*TASK REQUIREMENTS*
a. Summarize the embedded GUI article in three sentences.
b. According to the embedded GUI article, why must developers using Cortex M MCUs either custom build a GUI or buy one? Answer in one or two sentences.

Published November 2013 on embedded.com

I had one of those medical events this summer that netted a panicked wife, fun ambulance ride, and ultimately a completely benign diagnosis. But for a couple of weeks they had me monitoring blood glucose levels using a $10 monitor and a $150 supply of test strips.

Afterwards, of course, I disassembled the monitor and found it runs on a pair of coin cells. An MSP430 16-bit MCU controls everything, including an LCD display that shows quite a bit of information.

Remember the old days of a simple seven segment display? We'd torture them into displaying some alphabetic characters and hope users could distinguish a "B" from an "8" based on context. Now it seems that fancy screens are everywhere.

Without stirring from my chair, I can see the following screens:

* 2 monitors on the PC

* The laptop (Macbook Pro)

* A VOM (an Extech I'm falling out of love with)

* At least a dozen various embedded eval boards

* A bunch of electronic products like the glucose monitor I've disassembled

* The little Canon point-and-shoot camera

* Screens on the lab power supplies

* iPhone

* iPad mini

* Several VoIP phones

That's without spinning around to see the printers, other computers and who knows what else in the same room.

Digikey lists an astonishing 4764 different Cortex M-series MCUs. Over 600 have an LCD controller on board. Today we certainly live in the time of screens everywhere. There will be a lot more in the future.

What software will drive these? The glucose monitor has a typical low-end screen which is custom made for the application. It's not bit mapped like a general purpose TV display, so the code won't be very difficult. The camera screen, the scope and other fully bit-mapped products require gobs of software.

Some of these products run Windows or Linux and can leverage the rich GUI support therein. But an MCU like those 4764 Cortex M parts will never run those operating systems. Developers face two choices: custom build a GUI or buy a component.

GUIs are surprisingly difficult to write. Where do windows overlap? Which parts of the screen are "dirty" and need updating? There's an even worse problem: that miserable marketing bozo who wants color and layout changes the night before shipping.

Some products simplify the task. You can buy GUI code, but usually a better alternative is to find a product that is comprised of both the code needed in the embedded system, and a program that runs on a PC where you'll do all of the screen design and layout. It will then generate C structures that instruct the GUI code that lives in your embedded system. You'll still have to write all of the event handlers and the like, but the heavy lifting is taken care of by the purchased components. With these tools it's usually easy to make last minute changes to satisfy the bozos.

Express Logic introduced such a system (named GUIX) at ARM TechCon. I haven't seen the demo but the data sheet looks promising. It's a very complete system that is scalable, so it will run on screens large and small. Unlike some of the embedded GUIs it will allow the full range of windowing features the iPad generation expects, and it will handle touch and gesture interfaces. Best of all, it's optimized for small 32 bit MCUs... like those 4764 Cortex M devices. GUIX Studio is the name of the Windows-hosted design code, and it will actually execute the design on the PC, so those marketing folks can see what the application will look like long before you've put months into the implementation.

At this time GUIX requires the use of the ThreadX RTOS.

*DATA EXTRACTS*
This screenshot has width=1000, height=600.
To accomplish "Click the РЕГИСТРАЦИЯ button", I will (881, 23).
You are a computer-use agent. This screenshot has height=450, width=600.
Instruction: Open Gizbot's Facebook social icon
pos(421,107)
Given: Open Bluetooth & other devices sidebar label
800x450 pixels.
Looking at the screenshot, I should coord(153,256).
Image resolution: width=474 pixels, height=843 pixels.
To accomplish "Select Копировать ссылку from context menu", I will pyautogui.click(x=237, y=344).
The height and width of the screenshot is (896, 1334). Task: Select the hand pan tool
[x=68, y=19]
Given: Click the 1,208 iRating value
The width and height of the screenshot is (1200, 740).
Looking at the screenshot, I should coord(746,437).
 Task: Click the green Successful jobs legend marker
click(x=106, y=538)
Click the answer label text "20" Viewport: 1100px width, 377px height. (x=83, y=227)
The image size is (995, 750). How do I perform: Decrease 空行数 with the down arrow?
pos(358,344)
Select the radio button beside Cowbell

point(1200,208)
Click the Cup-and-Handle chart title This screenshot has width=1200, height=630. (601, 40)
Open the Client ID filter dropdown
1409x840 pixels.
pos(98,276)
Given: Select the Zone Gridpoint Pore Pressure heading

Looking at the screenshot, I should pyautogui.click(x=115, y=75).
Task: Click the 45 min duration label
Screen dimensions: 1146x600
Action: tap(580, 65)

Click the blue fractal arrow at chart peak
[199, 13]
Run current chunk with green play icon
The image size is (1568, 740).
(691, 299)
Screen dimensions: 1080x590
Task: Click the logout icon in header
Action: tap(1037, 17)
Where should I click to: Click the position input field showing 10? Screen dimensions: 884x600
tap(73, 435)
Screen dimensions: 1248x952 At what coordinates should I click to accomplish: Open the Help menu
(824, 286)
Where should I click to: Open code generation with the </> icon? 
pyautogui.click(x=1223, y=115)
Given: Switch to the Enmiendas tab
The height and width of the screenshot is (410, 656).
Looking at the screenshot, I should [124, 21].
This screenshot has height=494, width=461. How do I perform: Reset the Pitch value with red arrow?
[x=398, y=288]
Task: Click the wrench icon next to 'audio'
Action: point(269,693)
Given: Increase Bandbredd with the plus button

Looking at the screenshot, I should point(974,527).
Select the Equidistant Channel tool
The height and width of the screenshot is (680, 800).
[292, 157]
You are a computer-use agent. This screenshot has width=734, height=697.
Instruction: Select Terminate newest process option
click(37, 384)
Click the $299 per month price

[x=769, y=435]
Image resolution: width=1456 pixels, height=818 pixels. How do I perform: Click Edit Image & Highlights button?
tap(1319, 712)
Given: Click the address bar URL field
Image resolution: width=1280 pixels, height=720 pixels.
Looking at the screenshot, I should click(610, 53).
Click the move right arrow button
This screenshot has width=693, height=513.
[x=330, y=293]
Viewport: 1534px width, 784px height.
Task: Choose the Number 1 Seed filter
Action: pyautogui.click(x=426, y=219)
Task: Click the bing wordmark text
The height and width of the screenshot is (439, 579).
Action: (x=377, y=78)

*SOLVED TASKS*
a. Screens now appear on a huge range of devices, from a glucose monitor run by an MSP430 MCU to phones, cameras and lab equipment, and over 600 of the 4764 Cortex M-series MCUs listed by Digikey have an on-board LCD controller. Because such MCUs will never run Windows or Linux, developers must either build a GUI themselves, which is surprisingly difficult, or buy one, ideally a package that pairs embedded code with a PC design program that generates C structures. Express Logic's GUIX is one such scalable system, with touch and gesture support, optimization for small 32-bit MCUs, and a Windows-hosted GUIX Studio that runs the design on the PC, though for now it requires the ThreadX RTOS.

b. Some products run Windows or Linux and can use the rich GUI support those systems offer. MCUs like the 4764 Cortex M parts will never run those operating systems, so that support is unavailable and the GUI must be built or bought.